Fragment źródłowy »
* * * *

Nawet jeżeli część połączeń zostanie zamknięta, to jednak pierwszeństwo w ruchu mają pociągi pasażerskie. Czy to będzie miało wpływ na ruch towarowy?

Odchodzimy od całkowitych zamknięć linii kolejowych. Inwestycje przy liniach dwutorowych będą realizowane etapami. Najpierw jeden, potem drugi tor. Nawet w przypadku tras, dla których będziemy dobudowywać tory, prace będą prowadzone w ten sposób, że najpierw powstanie nowy tor, a następnie będzie modernizowany ten istniejący. Zamykając linię kolejową myślimy o pasażerach i przewozie ładunków, tak, aby zmiany były najmniej odczuwalne. Staramy się te zamknięcia ograniczać, współpracując z wykonawcami.

* * * *

Wymagania zadań »
• a. Wyjaśnij w jednym do trzech zdań, dlaczego według fragmentu źródłowego inwestycje na liniach dwutorowych są prowadzone etapami.
• b. Proszę dopisać dalszy ciąg fragmentu źródłowego o pracach na liniach kolejowych, zaczynając po jego ostatnim zdaniu.
Wiersze to osobny materiał, niezwiązany z fragmentem źródłowym.

* * * *

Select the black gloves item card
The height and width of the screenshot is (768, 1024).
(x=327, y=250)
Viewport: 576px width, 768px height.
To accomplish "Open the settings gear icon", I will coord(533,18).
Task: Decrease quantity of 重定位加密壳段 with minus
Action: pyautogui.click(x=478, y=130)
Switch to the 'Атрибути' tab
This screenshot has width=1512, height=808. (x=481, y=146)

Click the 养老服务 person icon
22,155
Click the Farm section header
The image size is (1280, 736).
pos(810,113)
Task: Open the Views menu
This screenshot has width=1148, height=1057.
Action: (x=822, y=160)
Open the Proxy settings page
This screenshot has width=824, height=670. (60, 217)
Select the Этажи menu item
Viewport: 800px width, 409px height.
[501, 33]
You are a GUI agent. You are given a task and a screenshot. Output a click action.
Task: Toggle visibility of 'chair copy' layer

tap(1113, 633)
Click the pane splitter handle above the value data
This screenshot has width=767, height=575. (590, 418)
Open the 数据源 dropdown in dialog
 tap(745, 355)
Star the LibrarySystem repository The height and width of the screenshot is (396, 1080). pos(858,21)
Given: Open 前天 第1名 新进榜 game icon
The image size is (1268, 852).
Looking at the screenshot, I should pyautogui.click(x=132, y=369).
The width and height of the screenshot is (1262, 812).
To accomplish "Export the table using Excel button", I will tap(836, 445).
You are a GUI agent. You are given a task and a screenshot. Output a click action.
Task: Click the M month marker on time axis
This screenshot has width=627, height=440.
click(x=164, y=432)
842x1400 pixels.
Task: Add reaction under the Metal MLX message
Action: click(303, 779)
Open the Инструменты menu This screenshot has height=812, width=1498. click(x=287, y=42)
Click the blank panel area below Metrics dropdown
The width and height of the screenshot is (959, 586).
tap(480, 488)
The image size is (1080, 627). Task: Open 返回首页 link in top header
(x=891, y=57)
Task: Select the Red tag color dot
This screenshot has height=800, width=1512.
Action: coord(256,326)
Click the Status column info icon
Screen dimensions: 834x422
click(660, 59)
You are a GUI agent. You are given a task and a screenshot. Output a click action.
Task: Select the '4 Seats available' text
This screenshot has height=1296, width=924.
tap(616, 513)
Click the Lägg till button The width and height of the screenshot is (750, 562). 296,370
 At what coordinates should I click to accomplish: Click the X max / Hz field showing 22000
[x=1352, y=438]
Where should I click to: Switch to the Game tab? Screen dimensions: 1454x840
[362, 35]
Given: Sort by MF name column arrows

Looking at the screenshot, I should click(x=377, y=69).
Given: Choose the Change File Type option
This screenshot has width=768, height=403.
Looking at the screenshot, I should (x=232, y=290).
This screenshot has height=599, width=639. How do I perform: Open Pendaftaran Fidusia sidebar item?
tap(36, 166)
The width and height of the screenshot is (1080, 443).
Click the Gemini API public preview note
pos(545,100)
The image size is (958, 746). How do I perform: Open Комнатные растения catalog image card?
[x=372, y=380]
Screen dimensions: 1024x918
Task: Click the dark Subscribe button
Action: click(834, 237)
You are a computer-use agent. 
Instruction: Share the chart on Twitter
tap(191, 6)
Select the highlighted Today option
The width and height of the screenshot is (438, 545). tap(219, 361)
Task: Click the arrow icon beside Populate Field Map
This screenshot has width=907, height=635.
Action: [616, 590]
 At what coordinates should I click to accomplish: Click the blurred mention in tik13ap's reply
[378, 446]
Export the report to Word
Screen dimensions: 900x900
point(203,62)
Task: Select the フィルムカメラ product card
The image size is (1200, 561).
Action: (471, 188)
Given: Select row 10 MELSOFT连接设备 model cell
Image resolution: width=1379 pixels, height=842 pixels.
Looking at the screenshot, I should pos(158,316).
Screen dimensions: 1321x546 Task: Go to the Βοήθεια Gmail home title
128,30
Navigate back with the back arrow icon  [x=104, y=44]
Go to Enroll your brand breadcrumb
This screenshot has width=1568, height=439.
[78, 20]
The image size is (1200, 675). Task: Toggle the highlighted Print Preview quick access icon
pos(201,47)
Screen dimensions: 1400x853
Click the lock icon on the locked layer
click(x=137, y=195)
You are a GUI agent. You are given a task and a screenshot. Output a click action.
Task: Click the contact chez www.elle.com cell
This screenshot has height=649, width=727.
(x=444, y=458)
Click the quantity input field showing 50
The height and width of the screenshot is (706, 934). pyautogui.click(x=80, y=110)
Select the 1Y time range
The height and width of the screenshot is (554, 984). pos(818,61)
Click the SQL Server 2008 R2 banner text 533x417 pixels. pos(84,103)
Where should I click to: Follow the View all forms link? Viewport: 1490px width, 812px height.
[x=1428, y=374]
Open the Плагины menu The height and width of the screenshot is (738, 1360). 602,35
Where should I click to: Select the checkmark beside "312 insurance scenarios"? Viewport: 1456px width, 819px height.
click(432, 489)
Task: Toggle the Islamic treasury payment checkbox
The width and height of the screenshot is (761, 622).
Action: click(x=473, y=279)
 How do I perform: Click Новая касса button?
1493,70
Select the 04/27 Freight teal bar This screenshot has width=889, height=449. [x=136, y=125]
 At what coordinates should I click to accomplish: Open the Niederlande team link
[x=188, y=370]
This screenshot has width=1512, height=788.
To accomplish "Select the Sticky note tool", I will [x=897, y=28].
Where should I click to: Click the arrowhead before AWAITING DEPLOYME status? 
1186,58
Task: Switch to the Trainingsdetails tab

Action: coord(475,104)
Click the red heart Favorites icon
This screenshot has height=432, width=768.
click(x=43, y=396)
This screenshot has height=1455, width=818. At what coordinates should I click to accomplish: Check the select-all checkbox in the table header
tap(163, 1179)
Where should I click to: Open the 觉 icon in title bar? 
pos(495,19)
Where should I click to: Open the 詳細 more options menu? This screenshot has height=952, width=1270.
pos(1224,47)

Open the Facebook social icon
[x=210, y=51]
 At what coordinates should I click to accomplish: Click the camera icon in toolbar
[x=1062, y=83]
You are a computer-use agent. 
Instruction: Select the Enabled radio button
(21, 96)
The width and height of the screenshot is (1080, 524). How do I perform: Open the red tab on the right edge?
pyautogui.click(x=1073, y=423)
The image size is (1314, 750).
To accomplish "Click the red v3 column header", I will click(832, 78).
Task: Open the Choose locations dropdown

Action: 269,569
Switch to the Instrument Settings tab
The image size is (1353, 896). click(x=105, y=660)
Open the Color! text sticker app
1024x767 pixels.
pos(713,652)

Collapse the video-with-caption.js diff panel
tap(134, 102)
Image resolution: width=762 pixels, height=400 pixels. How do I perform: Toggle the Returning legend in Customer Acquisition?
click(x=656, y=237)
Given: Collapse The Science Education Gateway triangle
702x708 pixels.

* * * *

Oczekiwane odpowiedzi »
• a. Inwestycje są prowadzone etapami, bo odchodzi się od całkowitych zamknięć linii kolejowych: najpierw remontuje się jeden tor, a potem drugi. Przy zamykaniu linii myśli się o pasażerach i przewozie ładunków, tak aby zmiany były najmniej odczuwalne.

• b.
Jako przykład podam linię z Warszawy do Radomia, która według planów miała zostać zamknięta na 16 miesięcy. Wykonawca w uzgodnieniu z PLK zmienia technologię tak, że planowane są obecnie dwa zamknięcia po 4 miesiące. Poza tym prace, które miały się rozpocząć wiosną 2019 roku, ruszą jesienią tego roku. To jest przykład, który pokazuje, że przyspieszamy w stosunku do harmonogramu i skracamy zamknięcia.

Tak, ale przykłady remontowanej trasy numer 7 czy modernizacji trasy numer 289 Legnica – Rudna Gwizdanów pokazują, że prowadzone pracy stanowią utrudnienia dla podmiotów korzystających z transportu towarowego.

Oczywiście. Każdy remont wiąże się z utrudnieniami, dlatego przed każdą modernizacją przygotowywany jest odpowiedni rozkład jazdy. Tam gdzie jest to wymagane, przygotowywane są trasy objazdowe, aby odciążyć ruch. Nie ma sytuacji, w której zachowujemy ruch pasażerski, a towarowy prowadzony na zasadzie „tylko jeśli się uda”, ponieważ harmonogram dla ruchu towarowego również jest opracowywany. Na linii Legnica- Rudna Gwizdanów pomimo szerokiego zakresu prac przewóz towarów jest zapewniony.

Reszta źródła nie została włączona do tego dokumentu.